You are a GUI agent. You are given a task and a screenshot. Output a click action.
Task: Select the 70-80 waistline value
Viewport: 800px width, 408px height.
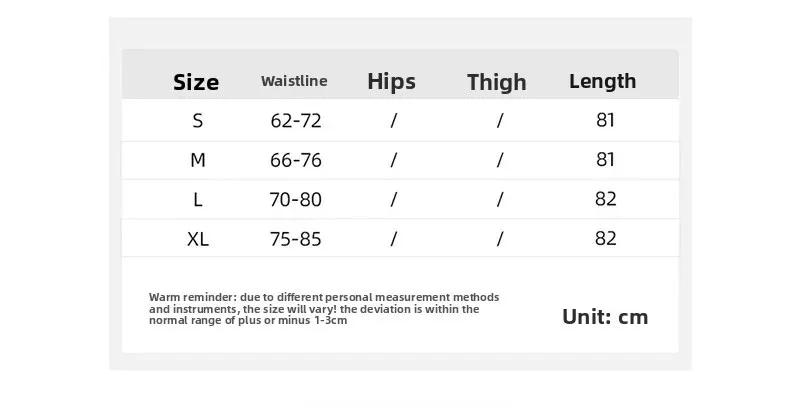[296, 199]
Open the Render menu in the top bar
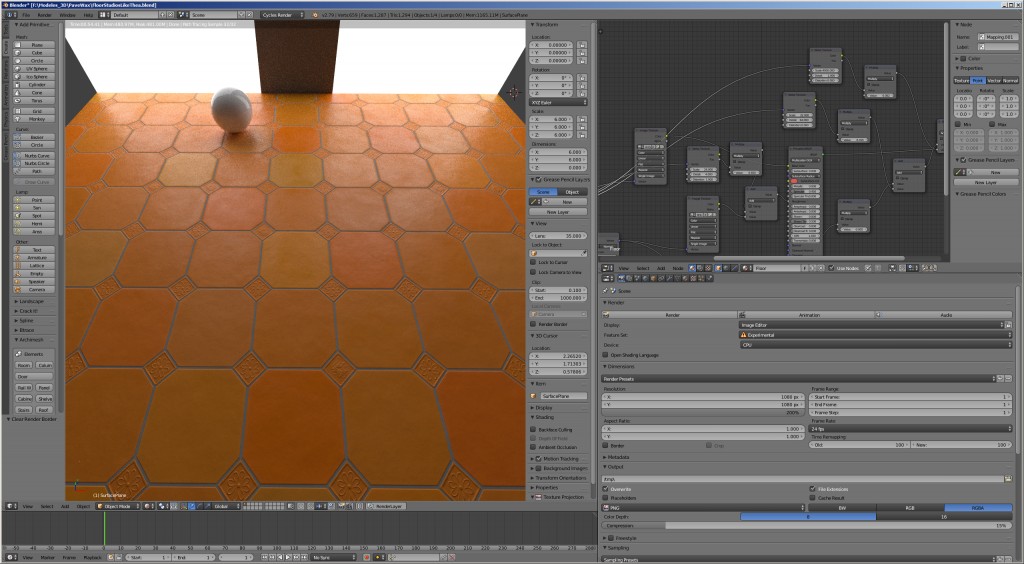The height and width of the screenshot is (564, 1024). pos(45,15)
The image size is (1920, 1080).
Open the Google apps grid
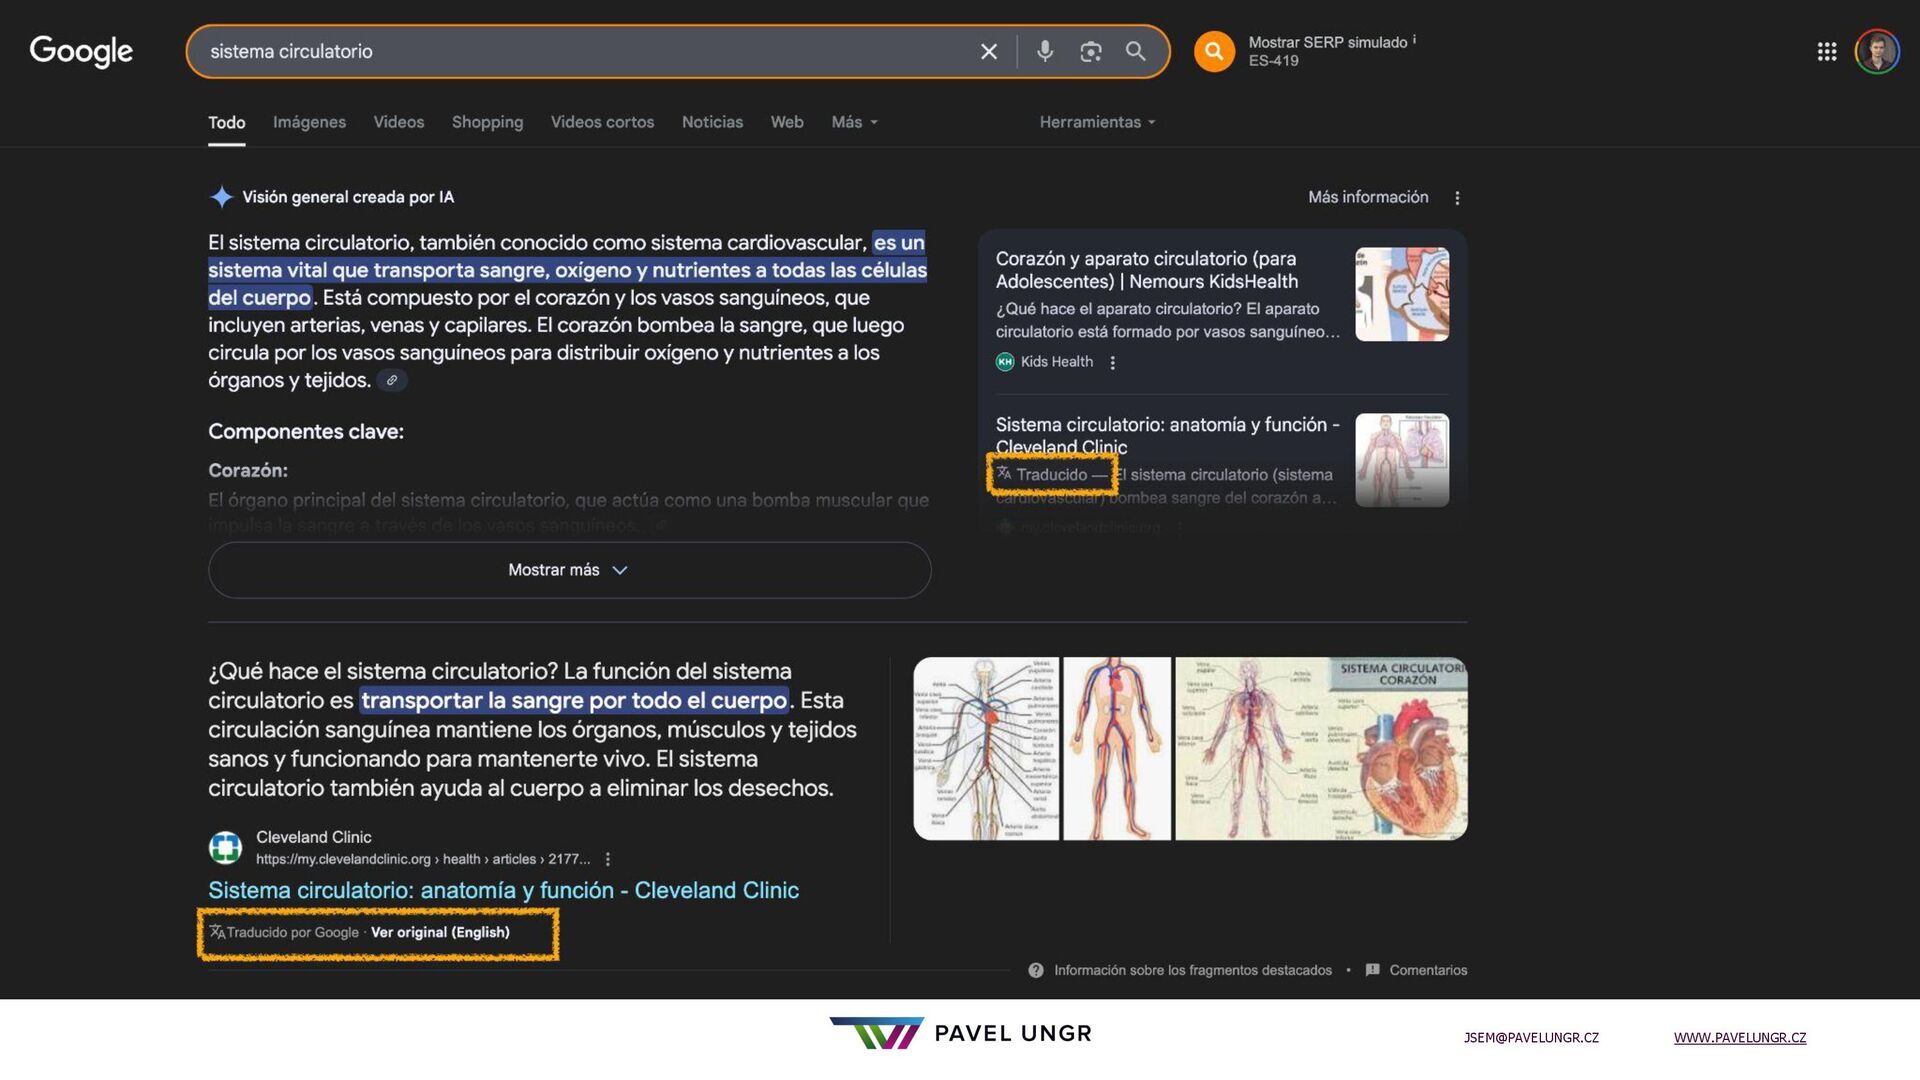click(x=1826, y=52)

◆ ◆ ◆ ◆ ◆ ◆ ◆

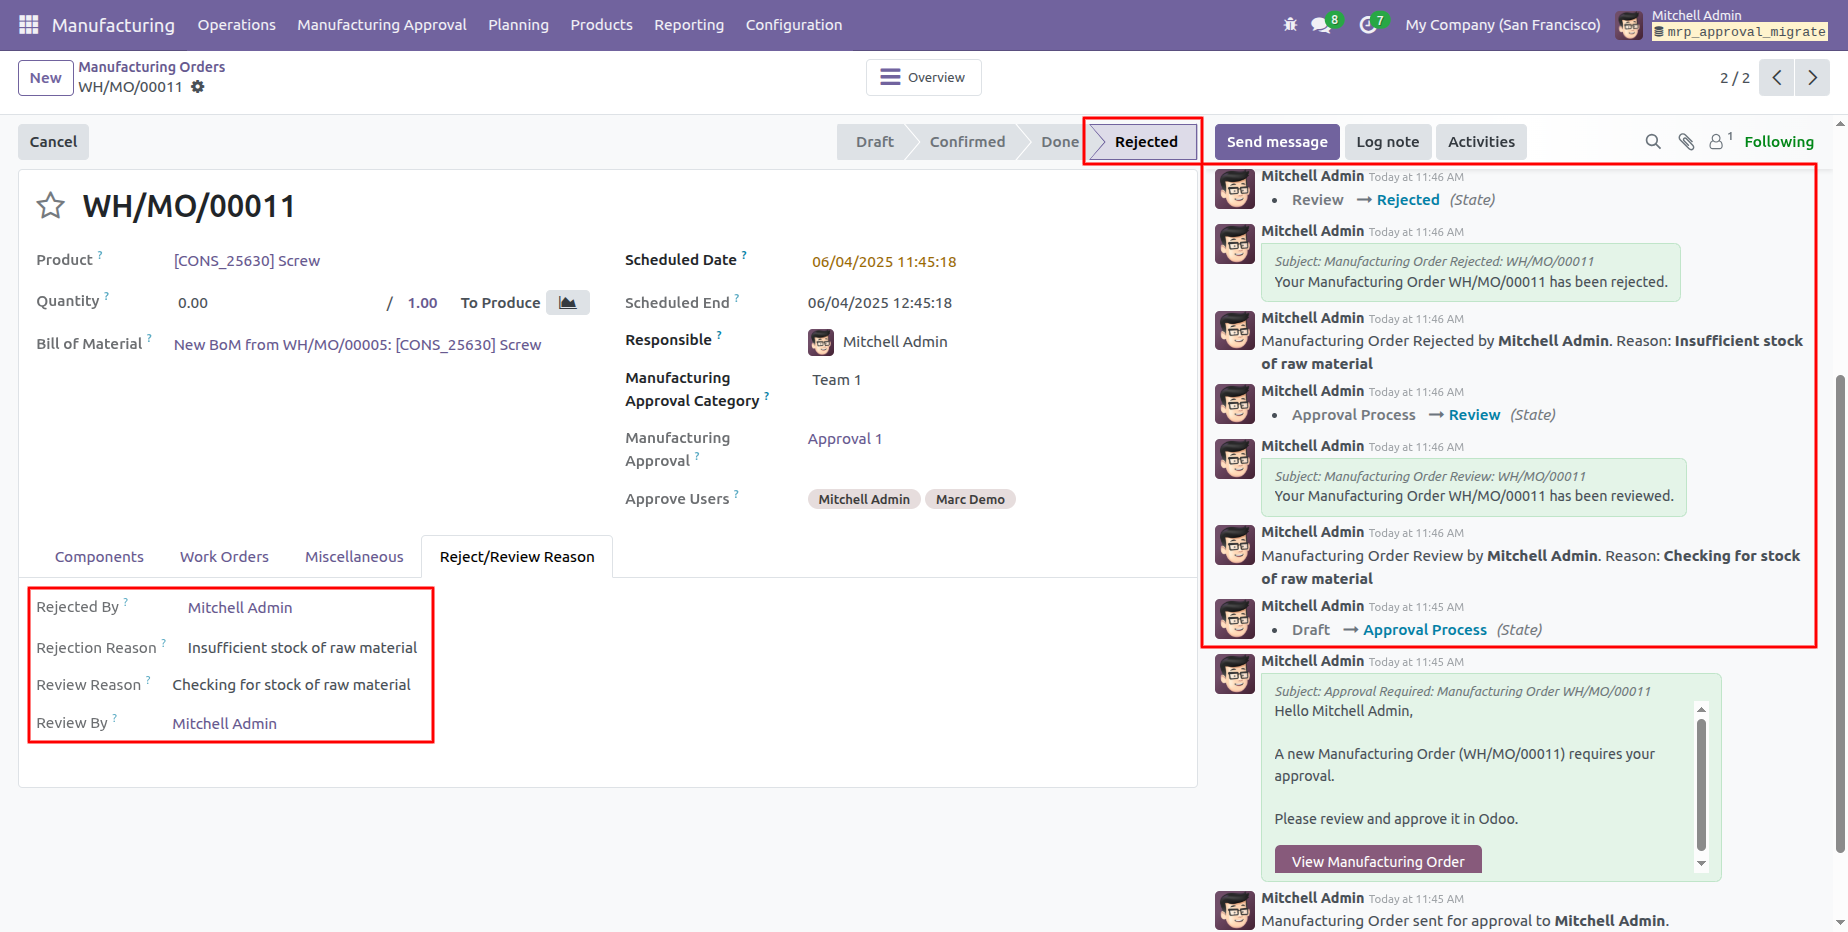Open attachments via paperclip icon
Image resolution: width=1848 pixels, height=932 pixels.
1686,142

◆ ◆ ◆ ◆ ◆ ◆ ◆

- PROBLEM REQUIREMENTS -
Reproduce the entries above without alteration, from the line with "The image size is (1920, 1080)." up to and including the line with "click(x=1826, y=52)", and omit the pictures from your answer.

- REPLY TO THE TASK -
The image size is (1920, 1080).
Open the Google apps grid
click(x=1826, y=52)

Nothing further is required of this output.